((

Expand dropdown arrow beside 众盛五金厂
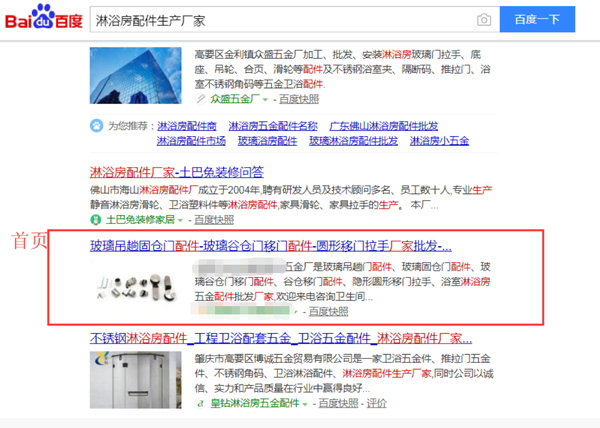The height and width of the screenshot is (428, 600). [x=265, y=100]
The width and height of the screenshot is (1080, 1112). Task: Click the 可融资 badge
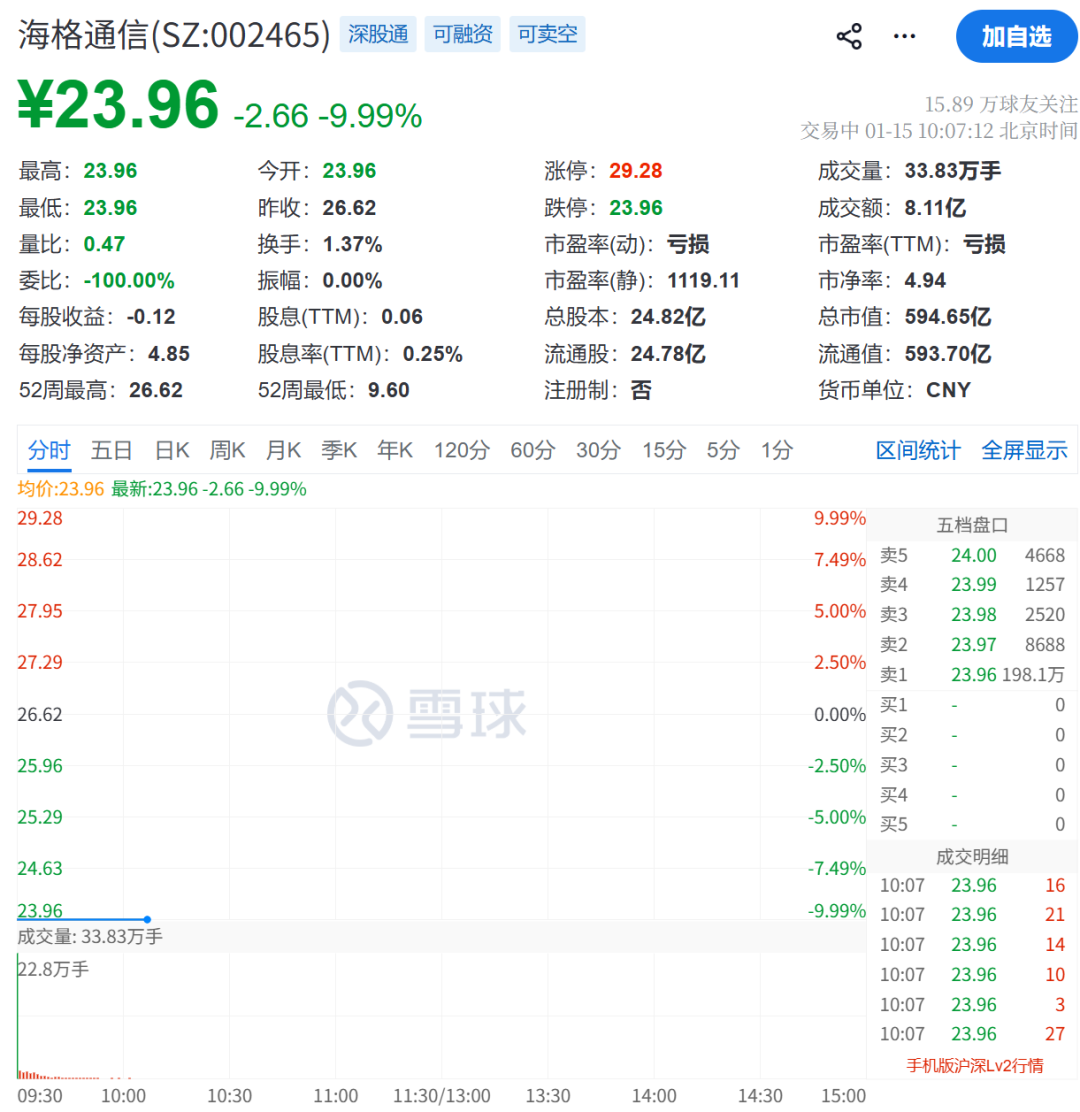pos(462,34)
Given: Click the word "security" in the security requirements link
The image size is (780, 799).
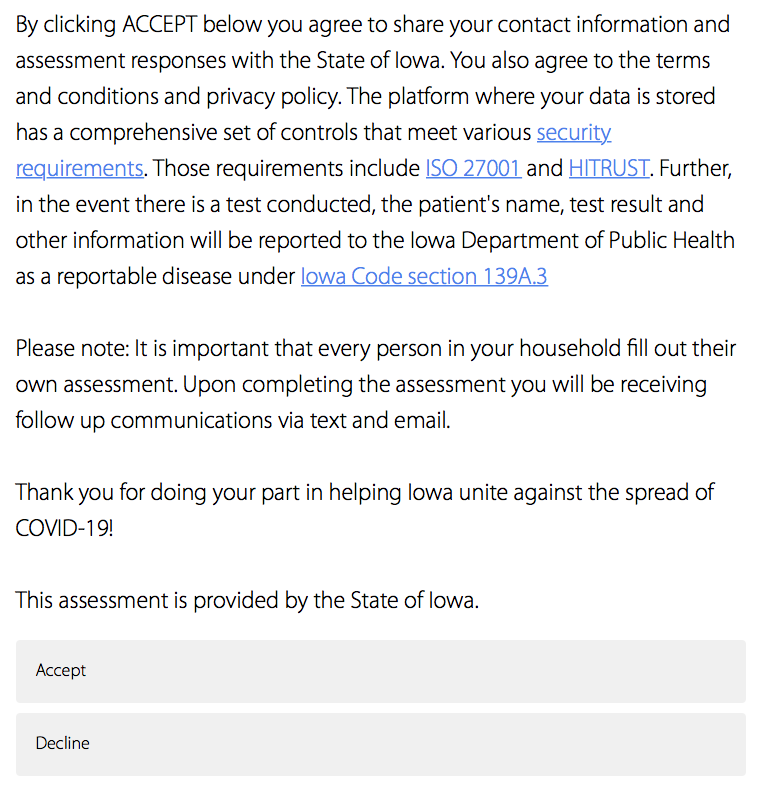Looking at the screenshot, I should pos(574,133).
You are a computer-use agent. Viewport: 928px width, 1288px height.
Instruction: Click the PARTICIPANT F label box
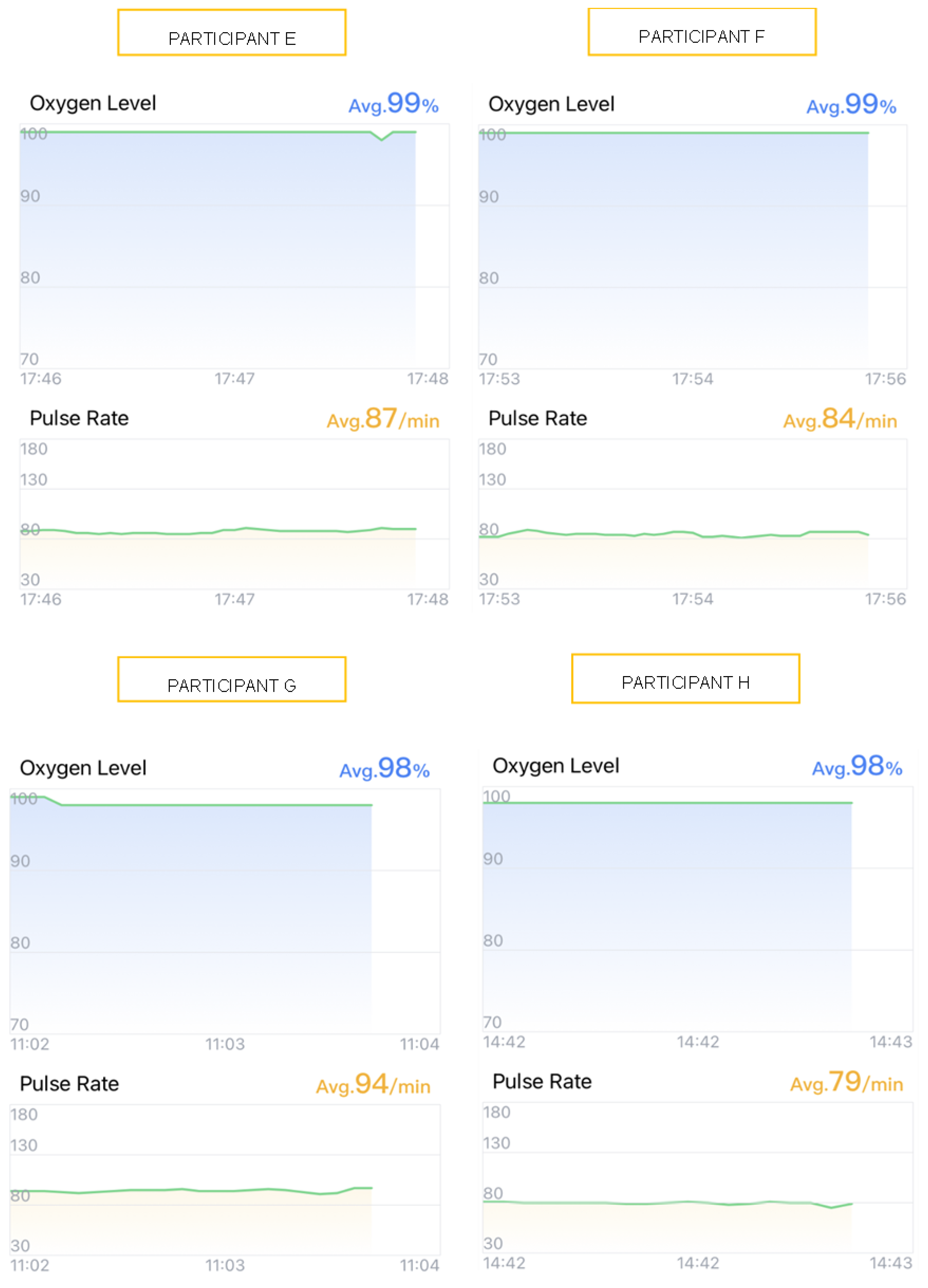702,32
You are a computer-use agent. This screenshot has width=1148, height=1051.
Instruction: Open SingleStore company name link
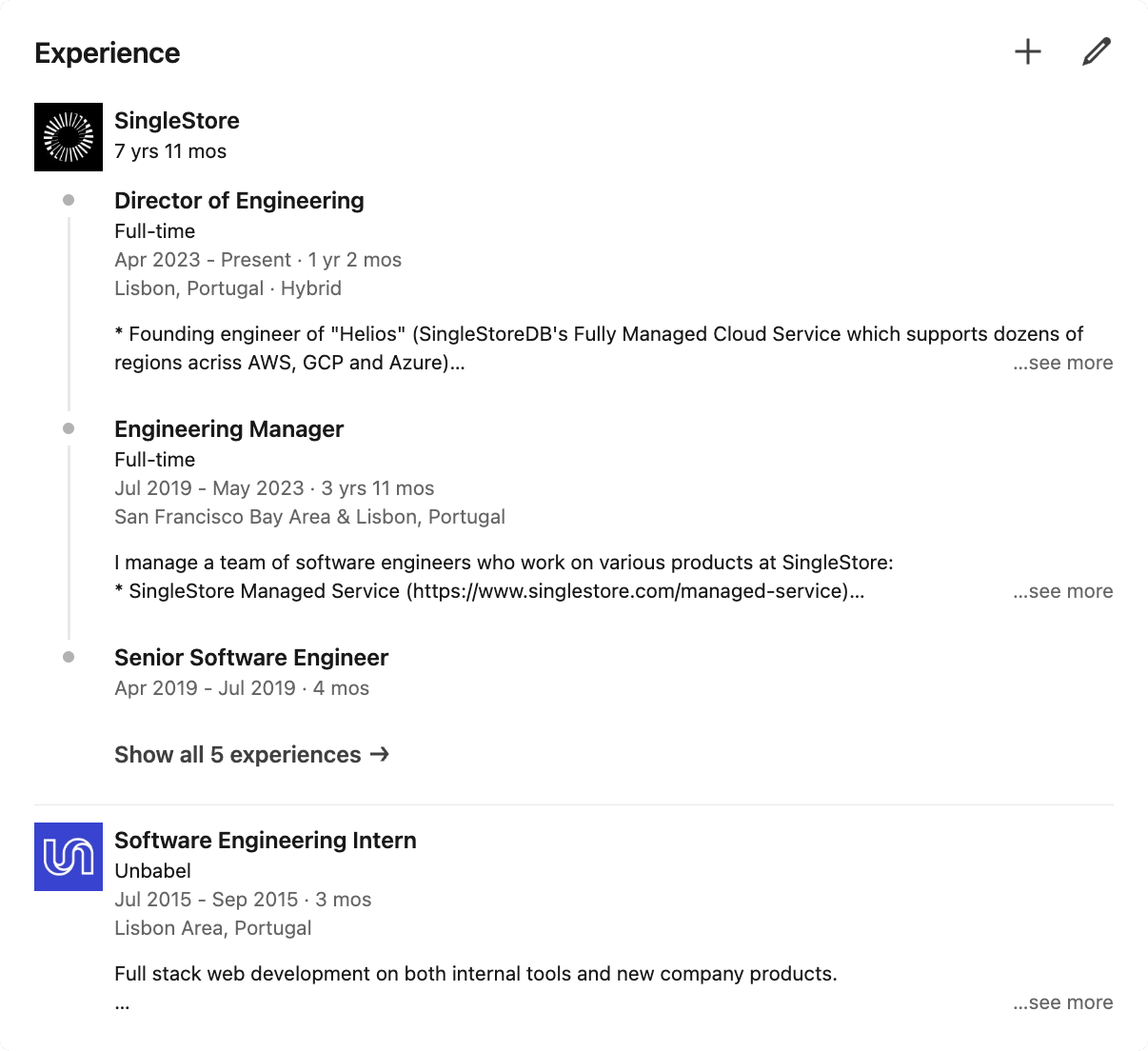pos(177,121)
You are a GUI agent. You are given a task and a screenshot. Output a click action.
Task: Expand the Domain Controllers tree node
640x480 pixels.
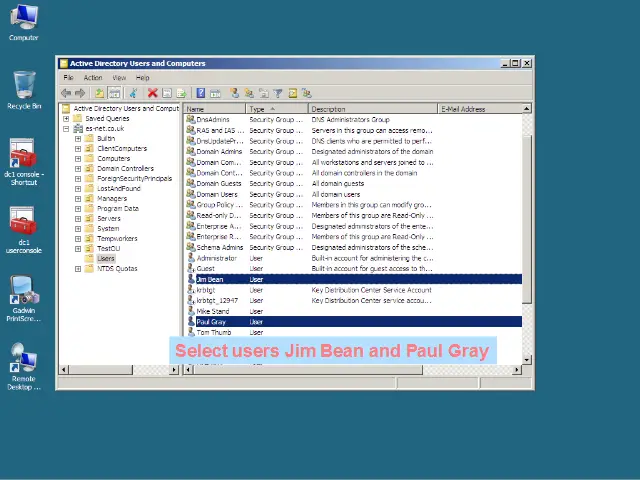pos(78,168)
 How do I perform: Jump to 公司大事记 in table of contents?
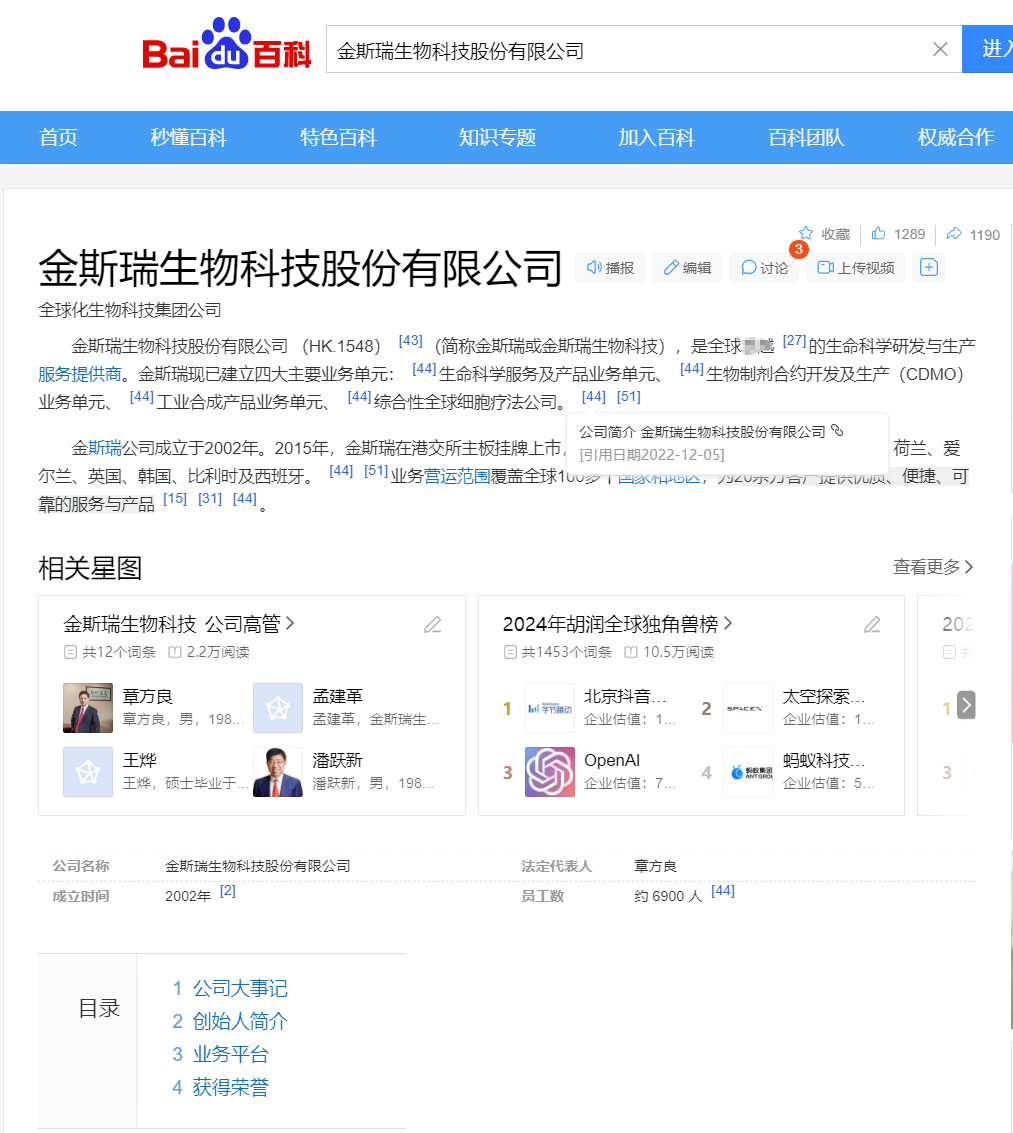pyautogui.click(x=239, y=988)

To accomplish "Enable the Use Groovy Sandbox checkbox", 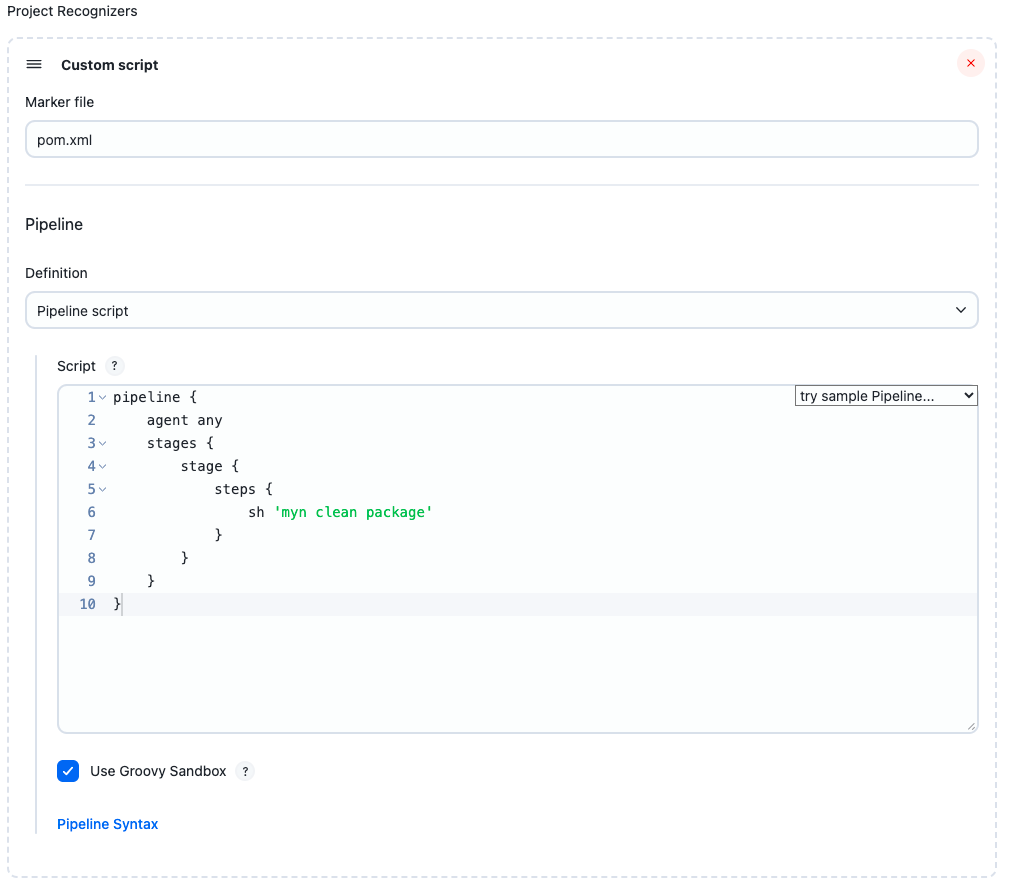I will [68, 771].
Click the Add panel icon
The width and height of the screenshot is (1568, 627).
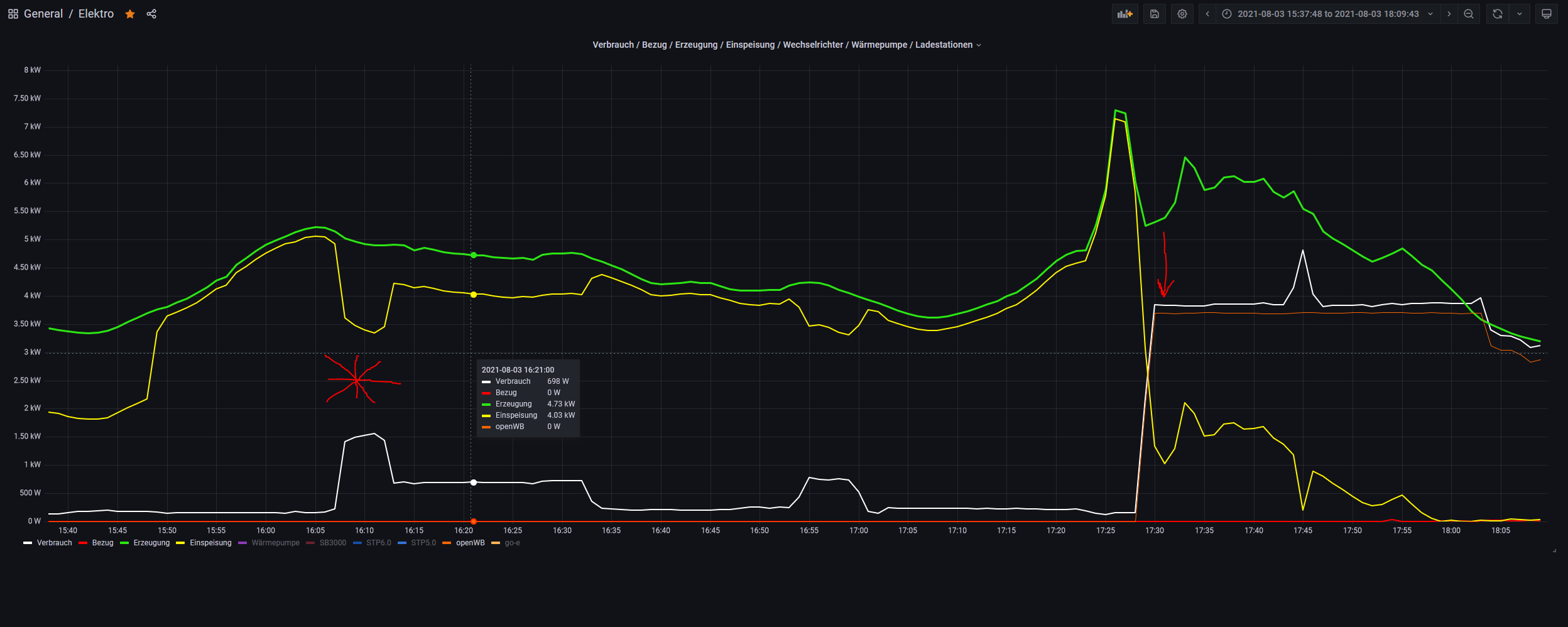[x=1124, y=14]
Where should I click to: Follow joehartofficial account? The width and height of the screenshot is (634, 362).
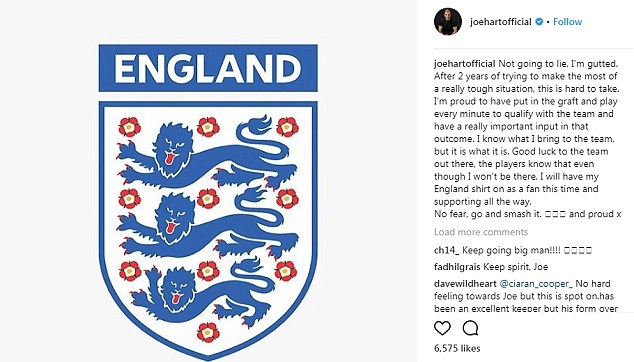tap(567, 22)
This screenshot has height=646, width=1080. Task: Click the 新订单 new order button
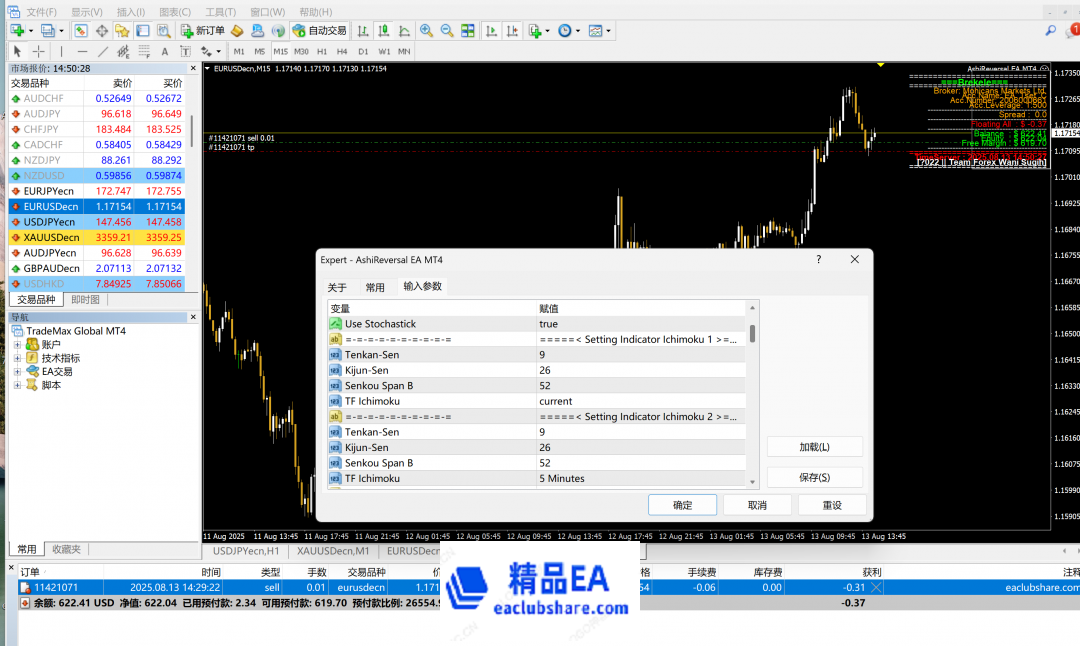(203, 31)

))

§ Task to carry out: Scan the records above. Return every line with "computer" in it.

§ Task output:
You are a computer-use agent. Viewport: 928px width, 1288px height.
You are a computer-use agent. This screenshot has width=1148, height=1051.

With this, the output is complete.